It’s my fault and not Robert Harris’ that I haven’t been able to rate this novel more highly. I bought it a few years ago, on sale at the local bookstore, fresh from having read and enjoyed Imperium. From memory, having seen the movie adaptation a few years previously also influenced my purchase.
The premise is a good one: it’s an espionage story set in Bletchley Park in Buckinghamshire, which during World War II was the site of the UK’s main decryption establishment. This is where ciphers generated by the German Enigma machine were decrypted. There’s a fair bit of information about code breaking in the narrative. Unfortunately, I overestimated my ability to understand the process. Harris’ presumably simplified version of how it all worked went straight over my head, as did my husband’s even more simplified version. Mathematics and my brain are not a good combination, so what is arguably the most interesting aspect of the novel completely escaped me.
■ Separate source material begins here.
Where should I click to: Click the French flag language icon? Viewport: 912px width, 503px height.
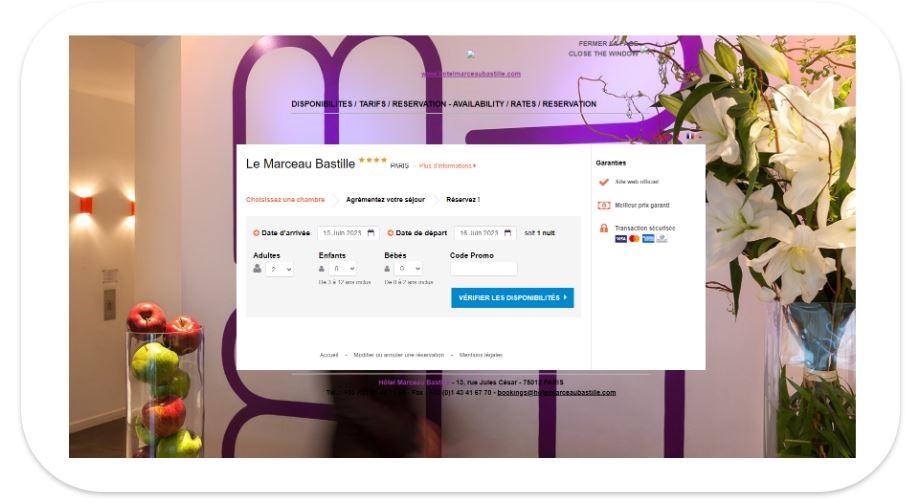point(690,136)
What was left was a moderately interesting story with characters I didn’t really care about. Towards the end I was skimming and just wanted it to be over so that I could move on to something more engaging. I feel a bit bad about this, because there’s nothing wrong with Harris’ writing. In fact, his writing is pretty good and I’d be more than happy to read some more of his work. This was just the wrong novel for me. That said, I’m now interested in visiting the museum at Bletchley Park at some point. Maybe if I see an Enigma machine I'll actually understand what encryption and code breaking during WWII was all about.